Weekend newspapers and the literary internet have been brimming with best books of 2015 lists, which got me thinking about my favorite reads of the year. I’m not one of those people (who are those people?) who can keep up with the flood of good stuff being written so not all of these were published in 2015, even if that’s the year I got around to reading them.

1. The First Bad Man by Miranda July was my favorite book of the year: fresh, startling, gross, and very very funny. I didn’t think I’d find a more original female protagonist than Tiffany in Nell Zink’s The Wallcreeper, then I made the acquaintance of Cheryl, star of The First Bad Man. Goodreads review here.

2. The Wallcreeper by Nell Zink is a lightning-paced whirl of a flawed but addictive novel from a writer championed into prominence by the much-maligned Jonathan Franzen. Just read it. Or, if you must know more, read my longer Goodreads review here.

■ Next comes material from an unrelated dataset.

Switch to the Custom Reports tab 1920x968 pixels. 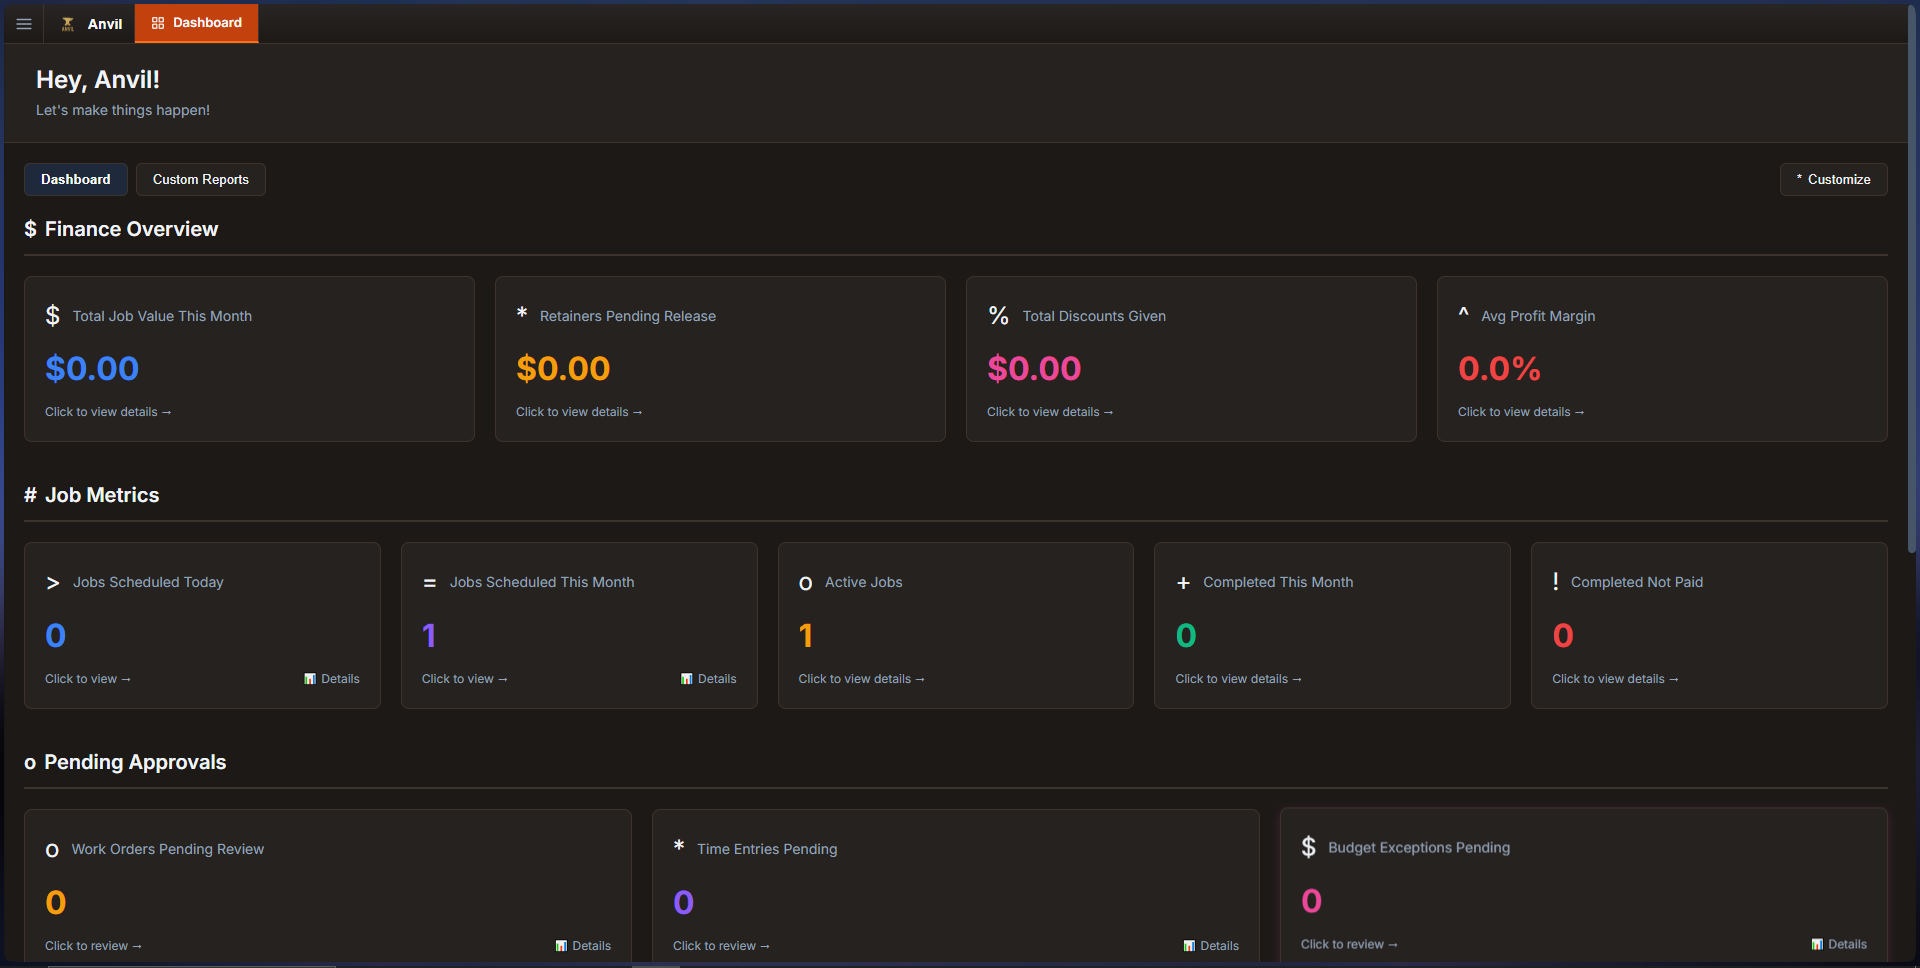[x=200, y=179]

3. Clothes Clothes Clothes Music Music Music Boys Boys Boys by Viv Albertine is a memoir by the first lady of punk you’ve never heard of. She hung with Sid Vicious and received fashion advice from Vivienne Westwood, but if that’s not enough to get you interested it turns out this is a rather moving tome on living a creative life. I read Elizabeth Gilbert’s Big Magic right after I read this—which I also enjoyed—and was struck by how much Albertine’s memoir is a gritty, real-life demonstration of the principles Gilbert espouses. Goodreads review here.

4. Love, Nina: Despatches from Family Life by Nina Stibbe is admittedly a niche read, but if you happen to be an Anglophile who’s a fan of Alan Bennett and London Review of Books (nevermind that the one time you actually read LRB a piece by Will Self made you want to stab your eyes out with pencils) and generally impressed by some vague concept of north London intellectuals, you won’t be able to resist Nina’s Stibbe’s real-life letters to her sister during her time as a nanny for LRB editor Mary-Kay Wilmers. A Nick Hornby-penned adaptation is coming to BBC One TV screens in 2016.

Books 5., 6., and 7. are The Shepherd’s Life by James Rebanks, A Place In My Country by Ian Walthew, and The Snow Geese by William Fiennes, which I guess means I have a thing for British male writers waxing lyrical about nature and the concept of home. Rebanks and Walthew also offer local insight into two iconic British landscapes, the Lake District and the Cotswolds, respectively, that most of us only know as visitors. Goodreads reviews here and here.

8. Outline by Rachel Cusk proves I also have a thing for solitary woman protagonists. Evocative of Joan Didion’s best fiction. Goodreads review here.

9. Men Explain Things to Me by Rebecca Solnit is a book of feminist essays described by a Twitter friend as a gateway drug for Solnit. She must have been right because I’m now reading Wanderlust.

10. Redeployment by Phil Klay, the lauded book of short stories by an Iraq war veteran and required reading for Americans. Goodreads review here.

Since it’s a Top 10 list I’ll stop here with a quick mention of two other books I enjoyed: Sarah Hepola’s drinking memoir, Blackout, and a collection of essays by writers without children, Selfish, Shallow, and Self-Absorbed, edited by Meghan Daum. Oh and We Need to Talk About Kevin by Lionel Shriver, who also happens to have an essay in the previously mentioned collection from Meghan Daum.